- 발췌문 -

▽

일지

인터프리터...14

niamdank 2020. 11. 12. 22:05

토큰 처리

 

Tokenizer.h

#pragma region 키워드표
struct Keyword
{
    const char* str;
    TokenKind type;
};

Keyword keywordList[] = {
    {"if", TokenKind::If},
    {"else", TokenKind::Else},
    {"end", TokenKind::End},

    {"print", TokenKind::Print},

    {"(", TokenKind::LeftParenthesis},
    {")", TokenKind::RightParenthesis},

    {"==", TokenKind::Equal},
    {"!=", TokenKind::NotEqual},

    {"<", TokenKind::Less},
    {">", TokenKind::Grater},
    {"<=", TokenKind::LessEqual},
    {">=", TokenKind::GraterEqual},

    {"+", TokenKind::Plus},
    {"-", TokenKind::Minus},
    {"*", TokenKind::Multiply},
    {"/", TokenKind::Divide},
    {"=", TokenKind::Assign},
};

TokenKind GetKind(const string& str)
{
    for (const Keyword& keyword : keywordList)
    {
        if (str == keyword.str)
        {
            return keyword.type;
        }
    }

    if (charType[str[0]] == TokenKind::Letter)
    {
        return TokenKind::Identifier;
    }

    return TokenKind::Others;
}
#pragma endregion

#pragma region 토큰 처리
string emptyString{ "" };
int ch{ ' ' };

int NextCharacter()
{
    if (ifs.is_open())

△

원본 목록
▽

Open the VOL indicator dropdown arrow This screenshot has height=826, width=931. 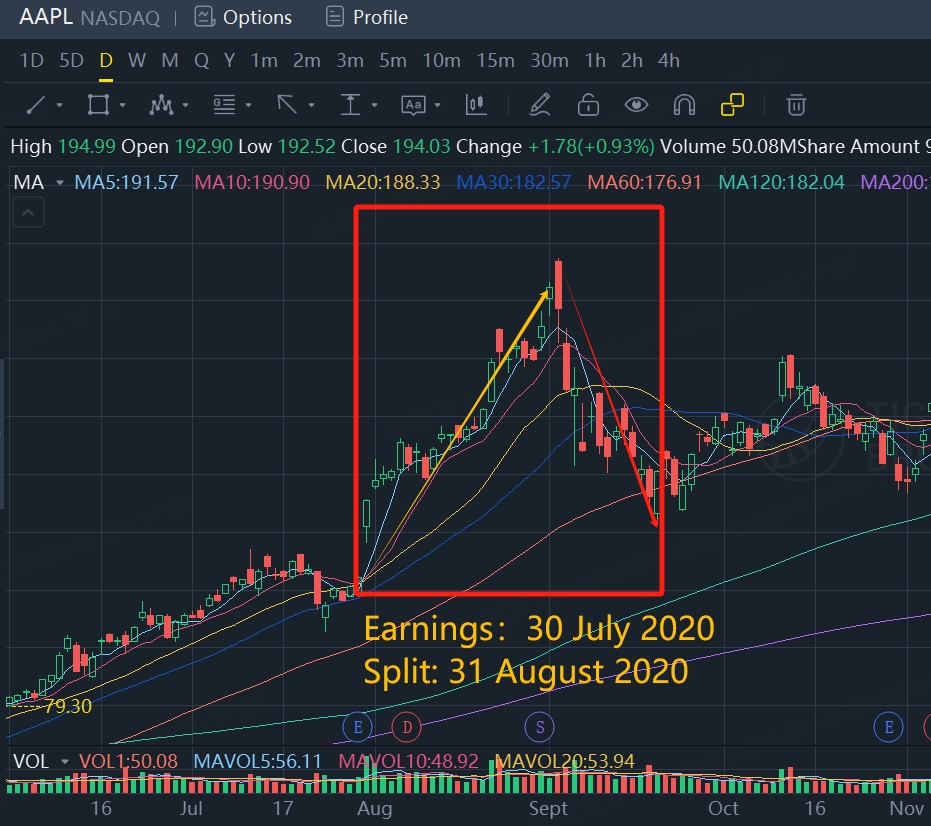(64, 762)
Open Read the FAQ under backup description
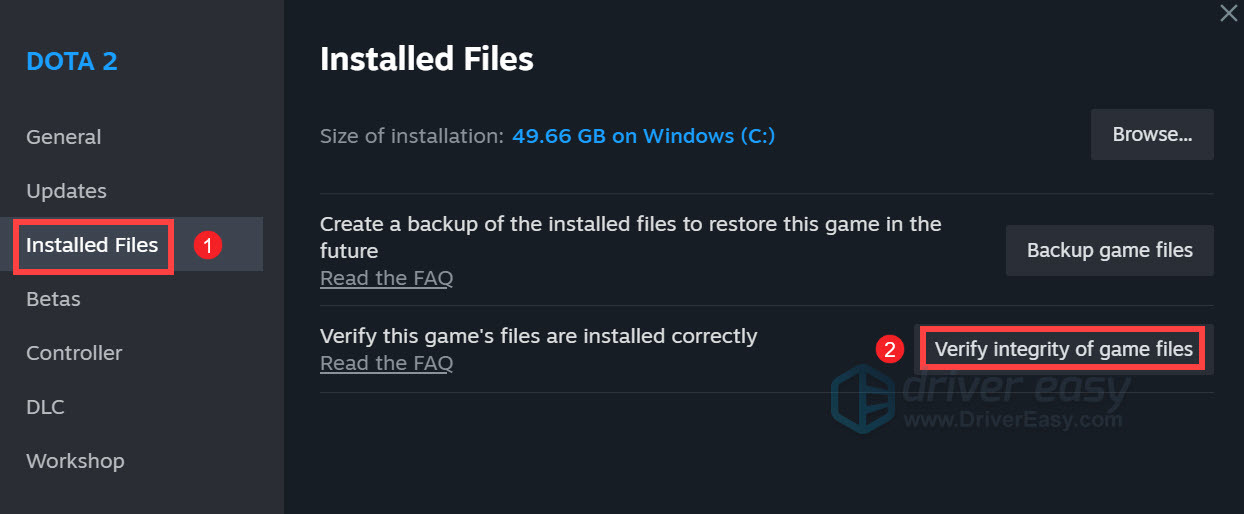 pyautogui.click(x=386, y=278)
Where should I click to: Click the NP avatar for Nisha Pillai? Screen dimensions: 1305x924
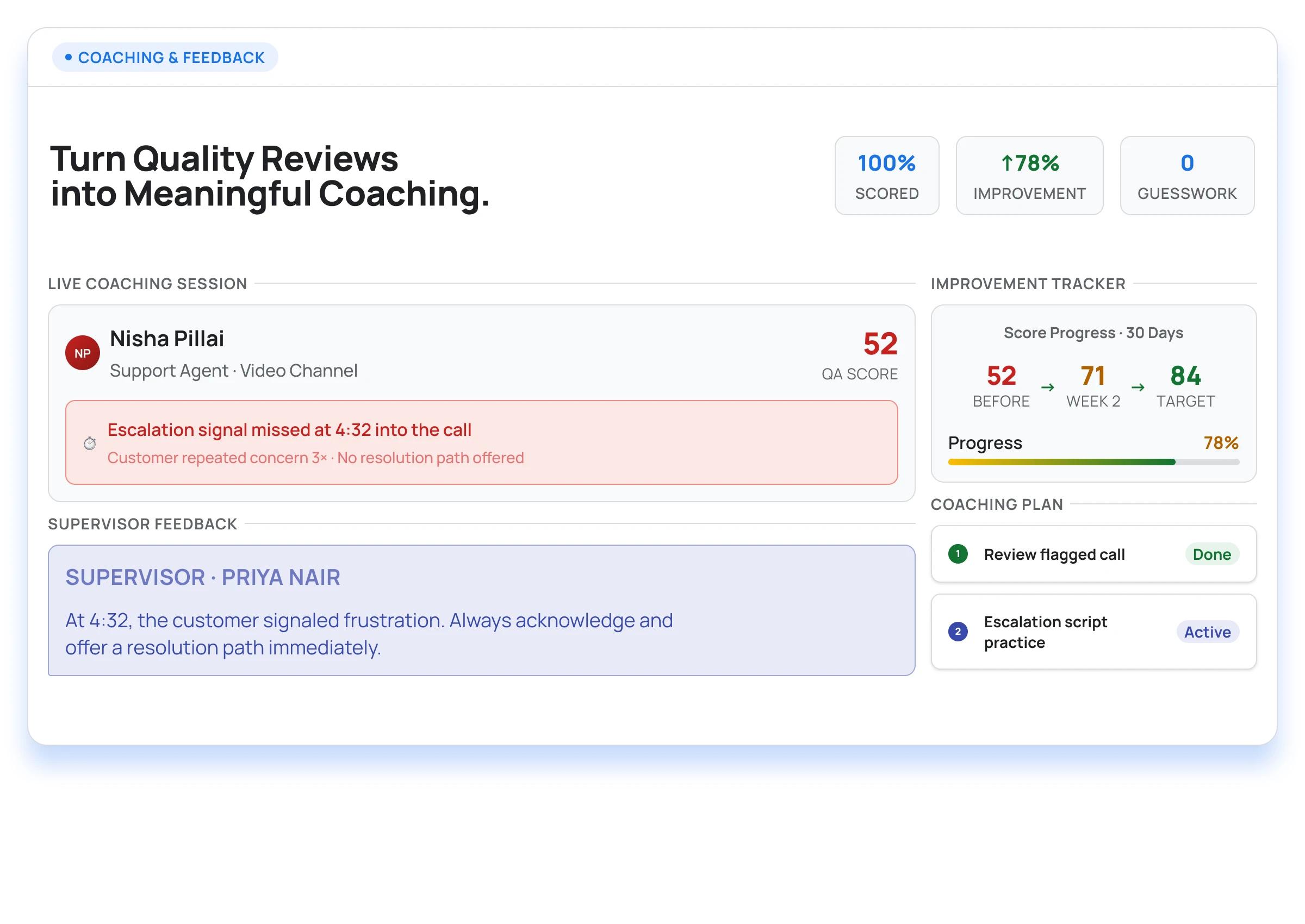coord(83,353)
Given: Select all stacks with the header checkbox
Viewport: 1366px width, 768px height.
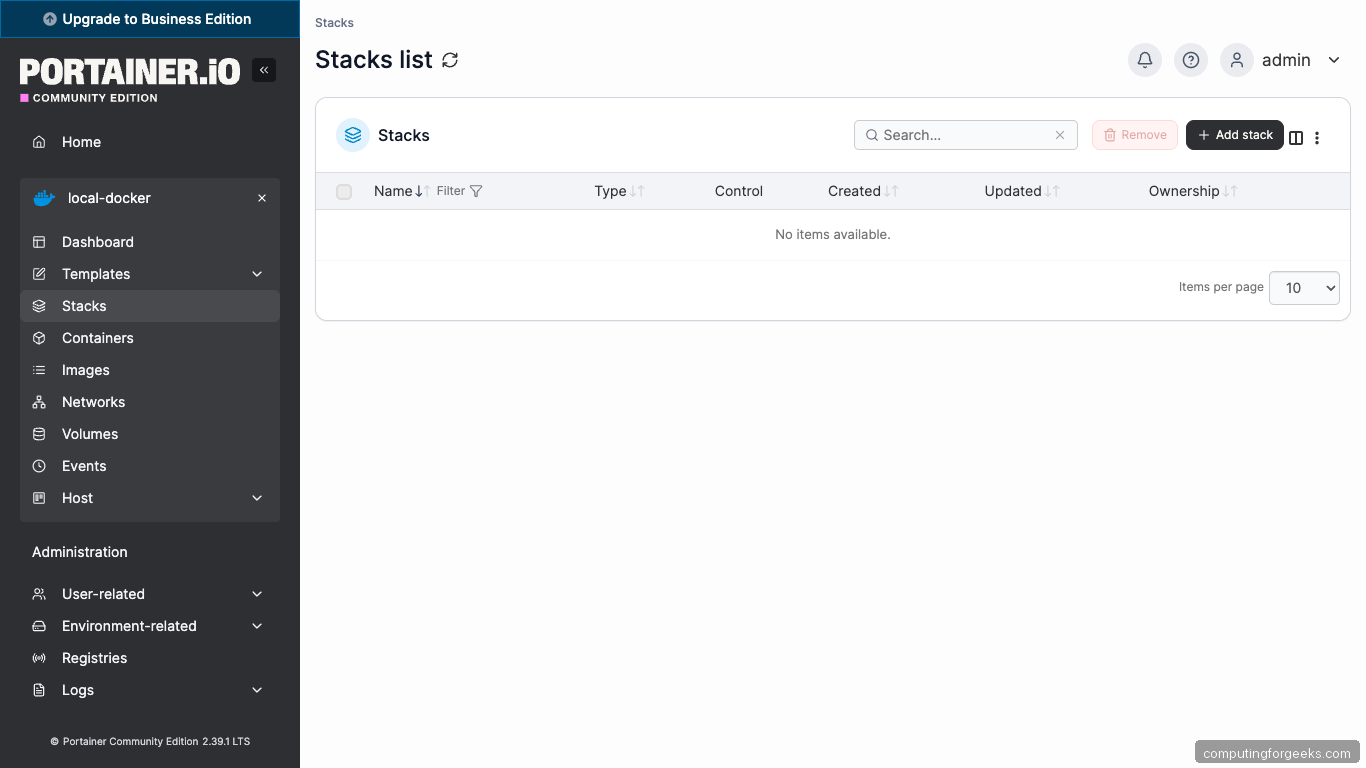Looking at the screenshot, I should (x=344, y=191).
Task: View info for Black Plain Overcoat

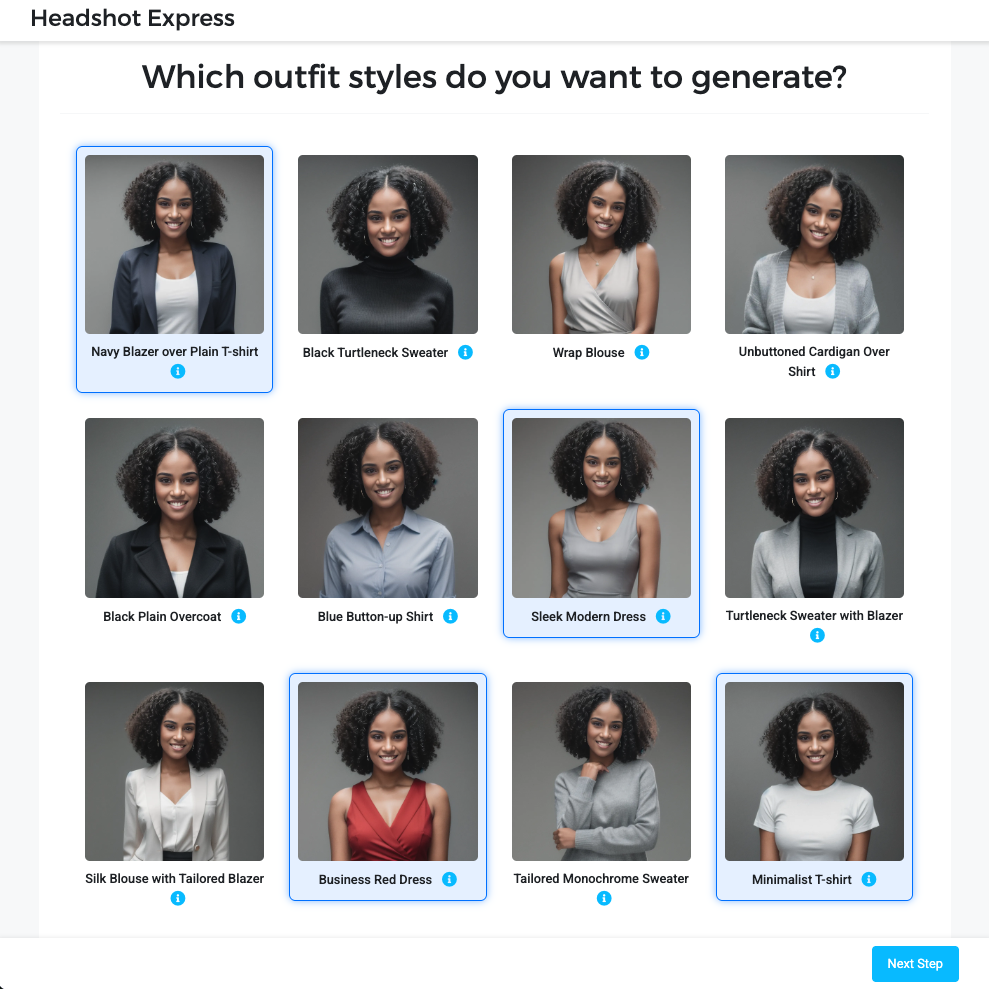Action: click(238, 617)
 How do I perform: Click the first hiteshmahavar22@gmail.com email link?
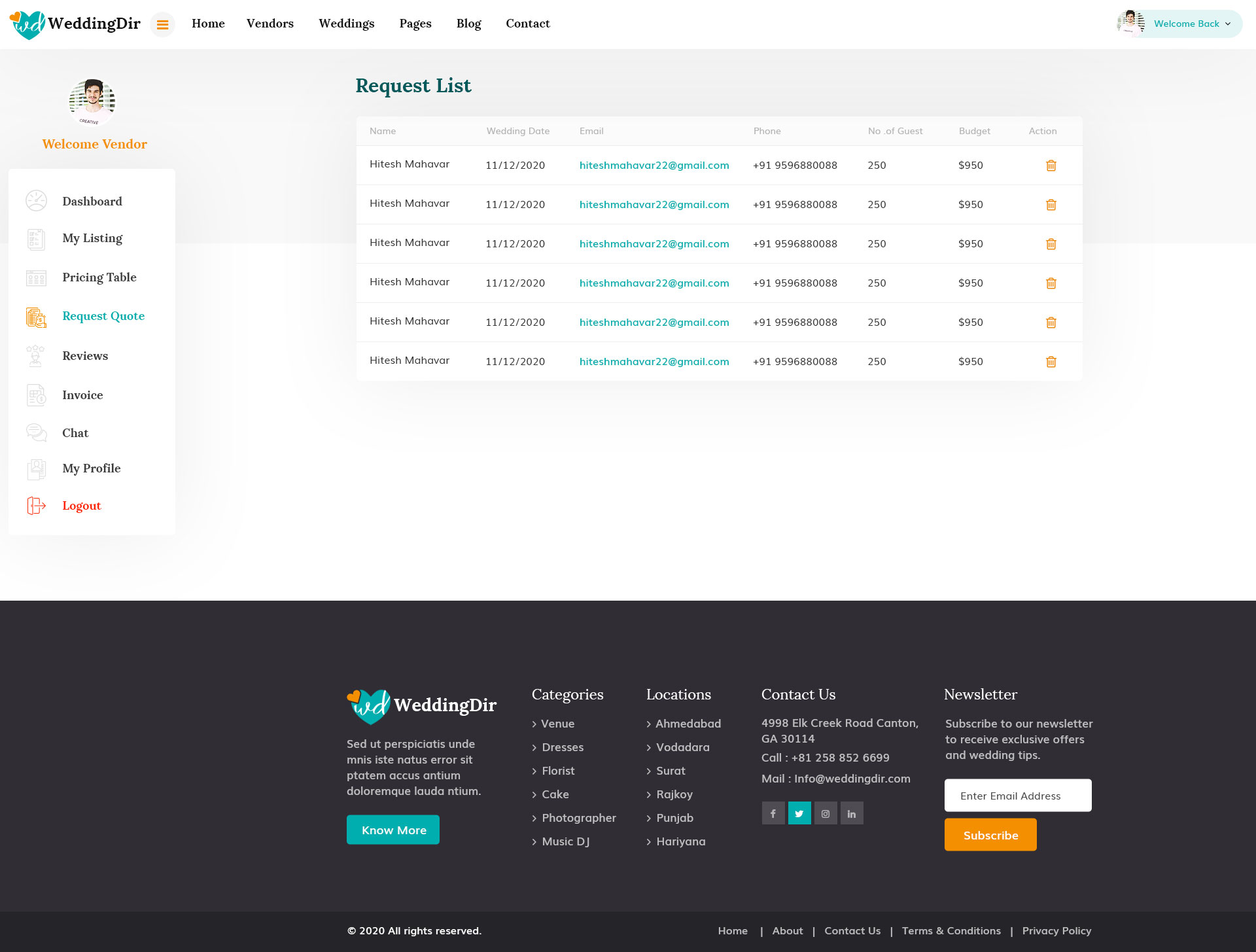[x=654, y=166]
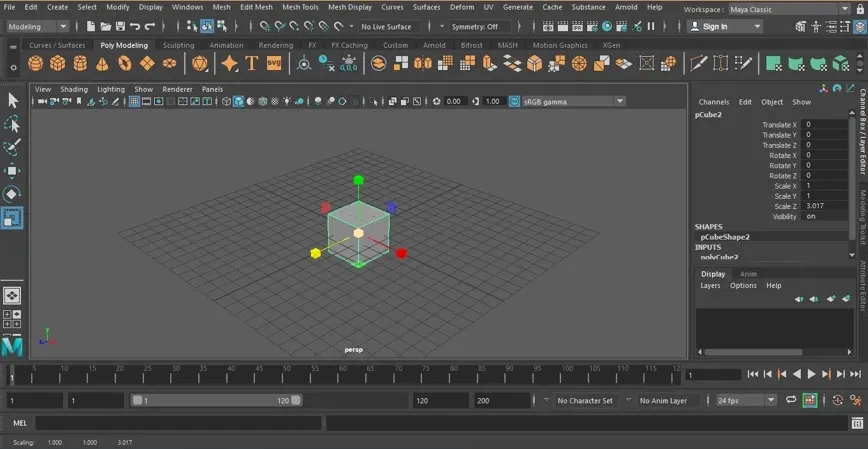Image resolution: width=868 pixels, height=449 pixels.
Task: Play the animation forward
Action: [x=812, y=374]
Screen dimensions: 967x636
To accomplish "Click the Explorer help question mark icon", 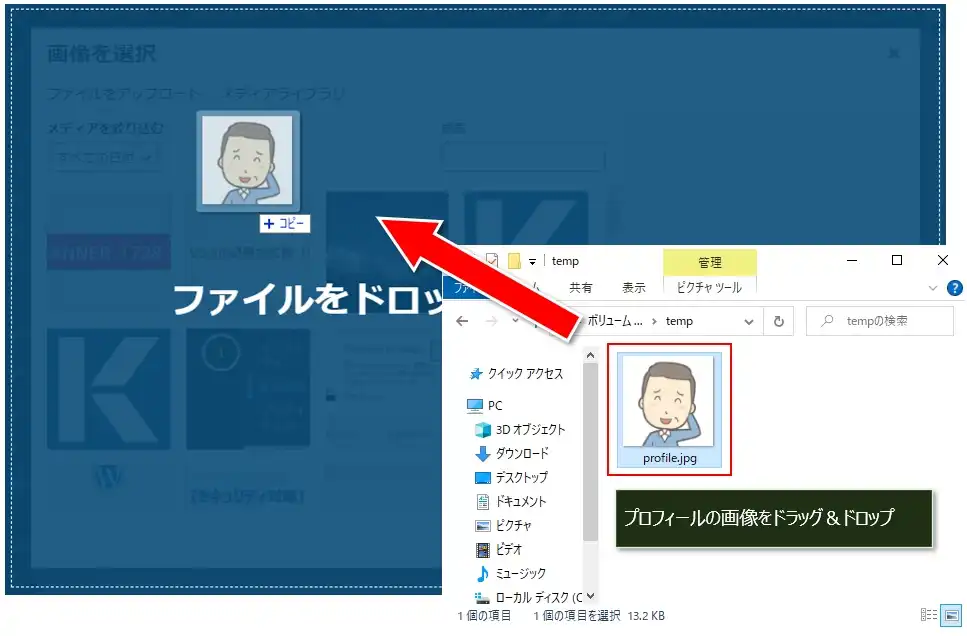I will (955, 288).
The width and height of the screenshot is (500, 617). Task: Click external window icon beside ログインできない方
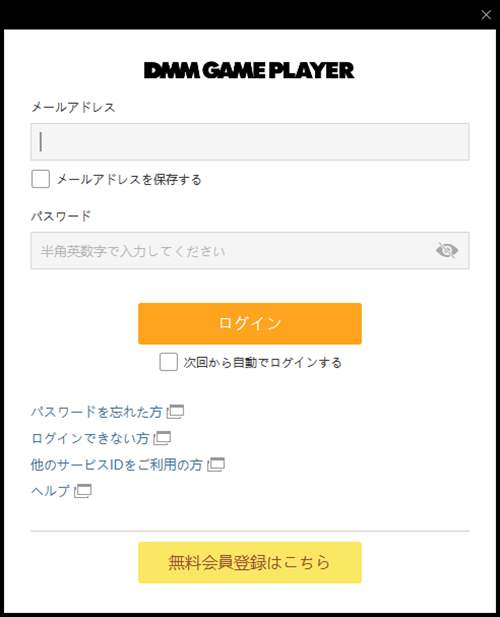coord(162,438)
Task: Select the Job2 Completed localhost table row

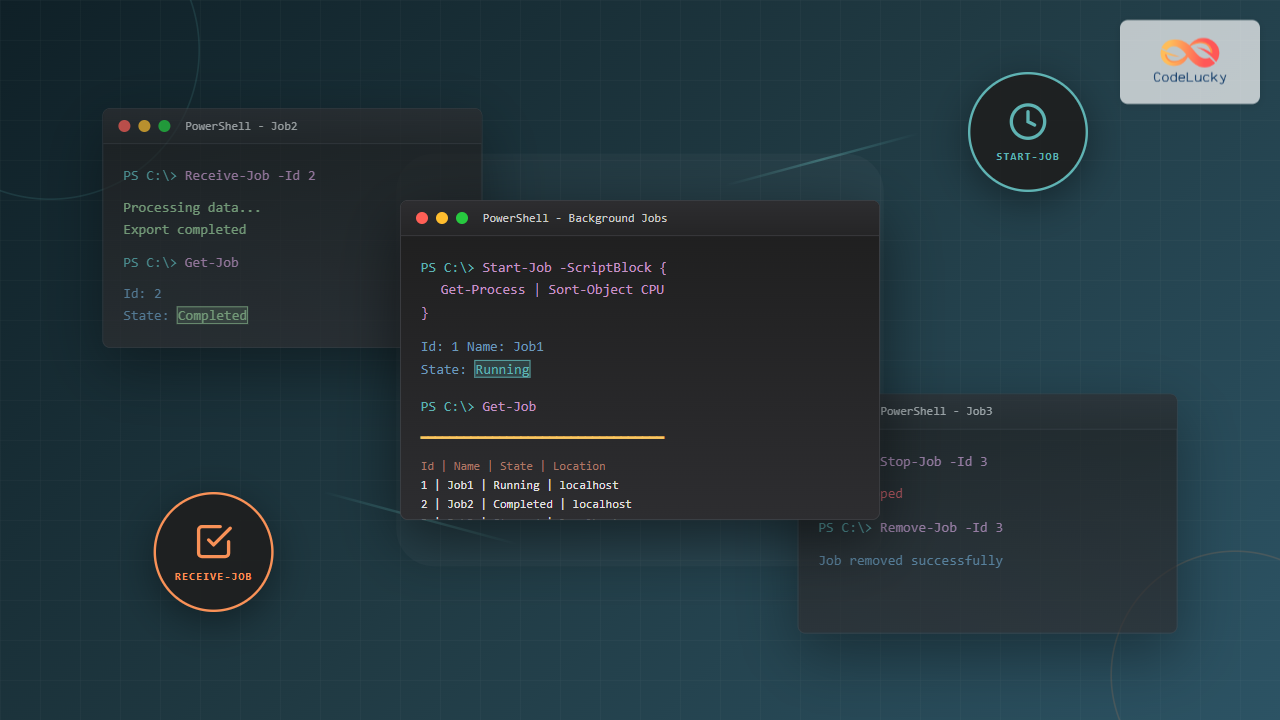Action: point(526,504)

△

- 문제 1 -
발췌문을 보고 다음에 답하세요.
(a) 글이 게시된 날짜와 시각은 언제인가요?
(b) 키워드표에서 "!="에 짝지어진 TokenKind 값은 무엇인가요?
(c) GetKind 함수에서 문자열이 키워드표에 없고 첫 글자가 Letter일 때 반환되는 값은 무엇인가요?
- 문제 2 -
발췌문에서 "if (charType[str[0]] == TokenKind::Letter)"부터 아래로 "int NextCharacter()"까지 하나도 빠뜨리지 말고 발췌하세요.
목록은 발췌문과 따로 떨어진 자료입니다.

- 풀이 1 -
(a) 2020. 11. 12. 22:05
(b) TokenKind::NotEqual
(c) TokenKind::Identifier

- 풀이 2 -
if (charType[str[0]] == TokenKind::Letter)
    {
        return TokenKind::Identifier;
    }

    return TokenKind::Others;
}
#pragma endregion

#pragma region 토큰 처리
string emptyString{ "" };
int ch{ ' ' };

int NextCharacter()